Recorded in the Philharmonie in 1976, Herbert von Karajan and the Berlin Philharmonic deliver a ferocious, fiery and positively combustible "Choral" Symphony. Karajan's friend and colleague, Michel Glotz, is recording producer - quele horreur! But never fear, recording engineer "Tonemeister", Gunter Hermanns, had absolute command of the recording desk/mixing console and microphone placement. Of course, Karajan would have offered advice, regarding the sound quality - Karajan thrived in the recording studio - and history informs us that Karajan's views were not taken seriously and were to be taken with a pinch of salt. However, given Karajan's near obsession with recorded sound it is hard to believe that he did not make some useful and valuable contributions when it came to the final edit/mixing and mastering of his recordings.
There is much debate as to which of Karajan's recordings of Beethoven's Ninth is the best. Well, in my opinion, that would be Karajan's Philharmonie 1977 New Year's Eve live concert recording, available on DVD. I am in a minority when I say that my preferred studio recording is Karajan's Eighties, digital recording of the Ninth - but there it is. Whatever, all of Karajan's recordings of the Ninth are excellent. Of course, this Blu-ray Audio release is Karajan's 1976 studio recording remastered in 24-bit/96kHz, hi-res sound quality. And we hear the full 24-bit/96kHz high resolution sonics on this Blu-ray Audio disc... no Compact Disc conversion reduced to low-res 16-bit/44.1 kHz.

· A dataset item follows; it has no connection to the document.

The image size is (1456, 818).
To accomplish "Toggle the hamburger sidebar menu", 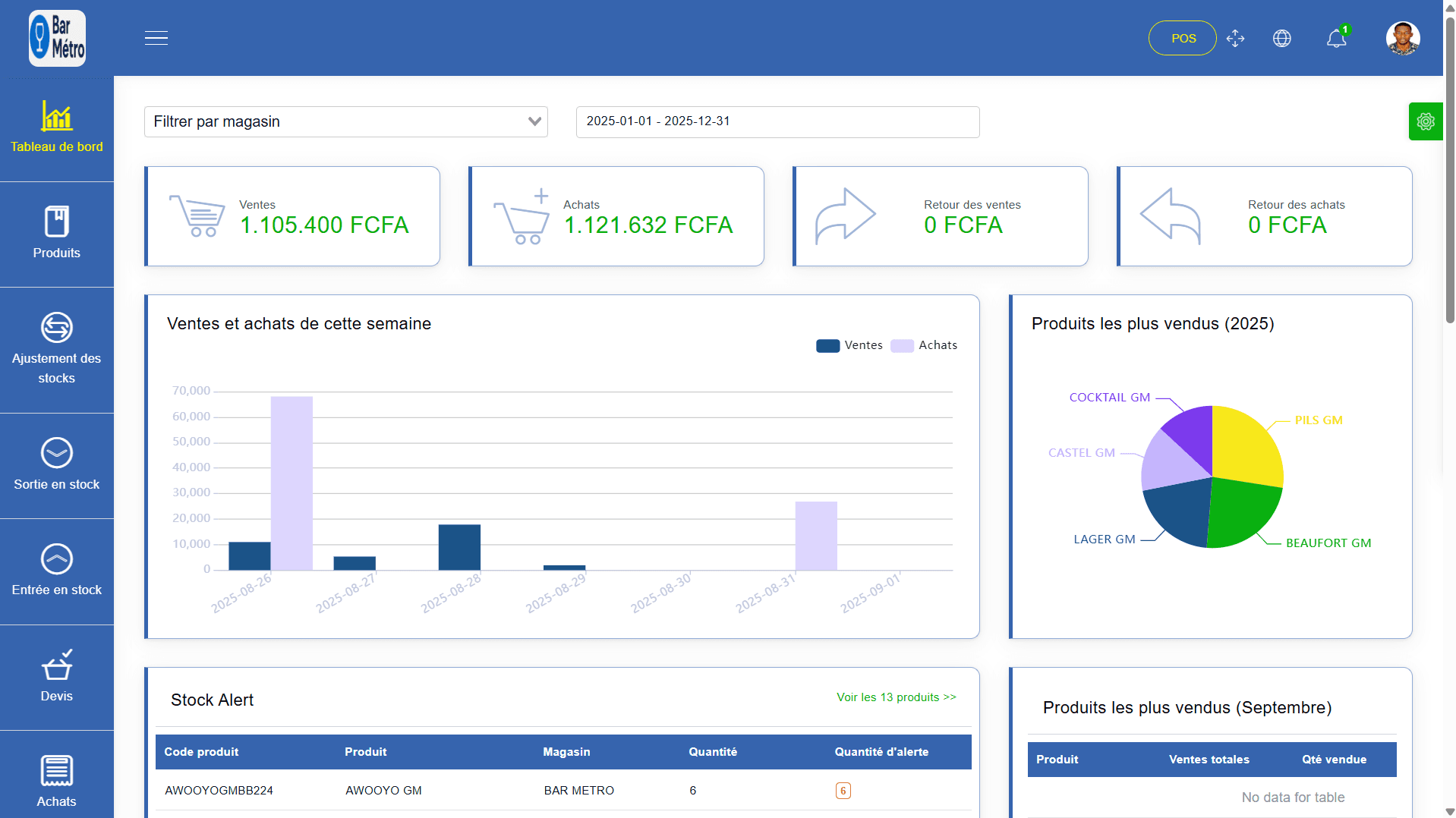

This is the finest remastering of this performance - I own them all - and there is no questionable "tone control" twiddling - no eq manipulation altering the frequency response - the frequency response is flat, and this may give the impression that the remaster is lacking in low-frequency extension. In earlier remasters, the bass is emphasised - DG Galleria, for example - but here we have a more accurate representation of what is on the actual master tape. Anyway, there was once talk of Karajan's recordings having "artificial balances", but Karajan understood that classical music recording in the studio - an art form in itself - has little to do with recreating a natural concert hall balance/acoustic. The Blu-ray Audio sound quality is incredibly transparent, with a wide and spacious acoustic, and all sections of the orchestra are clearly defined. The vast forces involved show-off Blu-ray Audio's increased dynamic range; there's no hardening up at climaxes, very little audio compression, this is abundantly clear when the choir and soloists and orchestra erupt in the "Ode to Joy" finale. The music expands as it ought to, and the choir isn't an indistinct, muddled mass... earlier remasters don't have the see-through transparency and the finale can sound muddy, descending into sonic chaos. The soloists are excellent, and deliver fine performances which to my ears want for nothing... I think the human voice is another plus when it comes to Blu-ray Audio sonics - this is where Blu-ray excels; you'll not hear a more faithful reproduction of the human voice on any other format. Try listening to the recent Blu-ray Audio release of Haitink's Concertgebouw "Das Lied von der Erde" with Janet Baker and James King which has jaw-dropping Blu-ray Audio sonics.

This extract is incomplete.